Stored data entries

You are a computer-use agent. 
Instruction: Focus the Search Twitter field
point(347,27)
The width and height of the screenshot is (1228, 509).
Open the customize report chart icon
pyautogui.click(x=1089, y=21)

→ **What the task asks**: The answer should be nothing more than the lines from the one with "The width and" through the end of the entries, restated word for word.

→ **Your response**:
The width and height of the screenshot is (1228, 509).
Open the customize report chart icon
pyautogui.click(x=1089, y=21)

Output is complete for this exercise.